467. Magnetic Resonance Vessel Wall Imaging in Human Intracranial Aneurysms: A Histological Analysis
Features NREF-funded Author
Authors: Joseph Scott Hudson; Mario Zanaty, MD; Daichi Nakagawa, MD; David Kung, MD; Pascal Jabbour, MD; Edgar Samaniego, MD, MS; David Hasan, MD (Iowa City, IA)

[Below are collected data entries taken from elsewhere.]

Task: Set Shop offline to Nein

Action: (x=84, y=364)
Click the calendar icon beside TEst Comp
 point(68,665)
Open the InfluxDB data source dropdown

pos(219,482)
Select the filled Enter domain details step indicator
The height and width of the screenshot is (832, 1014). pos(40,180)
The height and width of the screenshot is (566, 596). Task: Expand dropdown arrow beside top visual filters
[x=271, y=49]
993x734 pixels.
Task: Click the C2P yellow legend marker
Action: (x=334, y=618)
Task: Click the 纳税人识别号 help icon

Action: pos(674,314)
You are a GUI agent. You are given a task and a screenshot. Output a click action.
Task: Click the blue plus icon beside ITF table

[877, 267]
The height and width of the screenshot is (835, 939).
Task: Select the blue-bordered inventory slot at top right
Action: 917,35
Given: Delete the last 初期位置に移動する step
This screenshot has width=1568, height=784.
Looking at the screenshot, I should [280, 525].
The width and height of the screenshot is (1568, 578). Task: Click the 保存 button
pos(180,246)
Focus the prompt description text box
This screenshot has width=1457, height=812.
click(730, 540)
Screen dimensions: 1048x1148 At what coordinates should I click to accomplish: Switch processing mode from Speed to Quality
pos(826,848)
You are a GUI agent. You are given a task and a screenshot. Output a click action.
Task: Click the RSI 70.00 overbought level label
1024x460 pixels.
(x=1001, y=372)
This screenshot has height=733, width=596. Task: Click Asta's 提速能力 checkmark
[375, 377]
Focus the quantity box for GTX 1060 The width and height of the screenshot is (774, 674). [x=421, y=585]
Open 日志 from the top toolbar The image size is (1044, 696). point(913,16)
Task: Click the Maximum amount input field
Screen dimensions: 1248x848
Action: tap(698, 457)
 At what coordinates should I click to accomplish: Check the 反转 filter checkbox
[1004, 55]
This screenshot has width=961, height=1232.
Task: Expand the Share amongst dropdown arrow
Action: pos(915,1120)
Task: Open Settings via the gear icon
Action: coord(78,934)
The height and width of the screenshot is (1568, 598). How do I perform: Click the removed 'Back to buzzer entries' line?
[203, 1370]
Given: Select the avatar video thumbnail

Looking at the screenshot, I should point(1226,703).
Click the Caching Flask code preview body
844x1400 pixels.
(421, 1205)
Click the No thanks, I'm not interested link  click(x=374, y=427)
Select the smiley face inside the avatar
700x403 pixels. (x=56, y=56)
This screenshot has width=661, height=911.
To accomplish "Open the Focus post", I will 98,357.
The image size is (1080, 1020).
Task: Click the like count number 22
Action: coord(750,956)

Introduction: The clinical significance of magnetic resonance vessel wall enhancement in intracranial aneurysms (IA) remains ill defined. In this report, we describe the histological analysis of resected human IAs which underwent MR-VWI. Methods: Consecutive IA patients undergoing microsurgical clipping were included. Patients received a 3T MRI T1 black blood sequence (Siemens Stryka, Munich, Germany) scan preoperatively. Three independent neuroradiologists reviewed the films. IAs were classified into an avidly enhancing category or no/mild enhancement category. IA wall tissue was harvested during microsurgical clipping. Tissue was fixed in paraffin and stained with hematoxylin/eosin and elastochrome for histological analysis. Immunohistochemical quantification of infiltrating macrophages was performed as previously described by Hasan et al. (2012, Stroke ). Results: 5 patients were classified as Avidly Enhancing (AE), whereas 5 patients were classified as “No or Mild Enhancement” (NME). Measurement of wall thickness from the operatively resected IA tissue revealed AE IA tissue had a higher average thickness than NME IA tissue (412.0 ± 78.6 µm vs 218.0 ± 67.6 µm. P =0.003).Semi-quantitative analysis for IA wall macrophage infiltration revealed a higher average level of infiltration within the resected AE IA tissue when compared with NME IA tissue (2.6 ± 0.5 vs 1.4 ± 0.5. P =0.048). Microscopic inspection of the histologically prepared IA tissue revealed NME IA tissue to be relatively hypocellular, whereas AE IA tissue was hypercellular. Both groups of resected IA tissue were deficient in elastin. Intra-operatively, AE IAs were thick and yellow walled while NME IAs were thin walled and transparent. Conclusion: Prior studies have associated macrophage infiltration and inflammatory degeneration with aneurysm rupture, yet it remains unclear whether thick enhancing (inflamed) walls or thin (acellular) walls are more prone to rupture. Future studies should prospectively investigate whether the presence or absence of IA-wall enhancement is associated with an increased risk of IA rupture.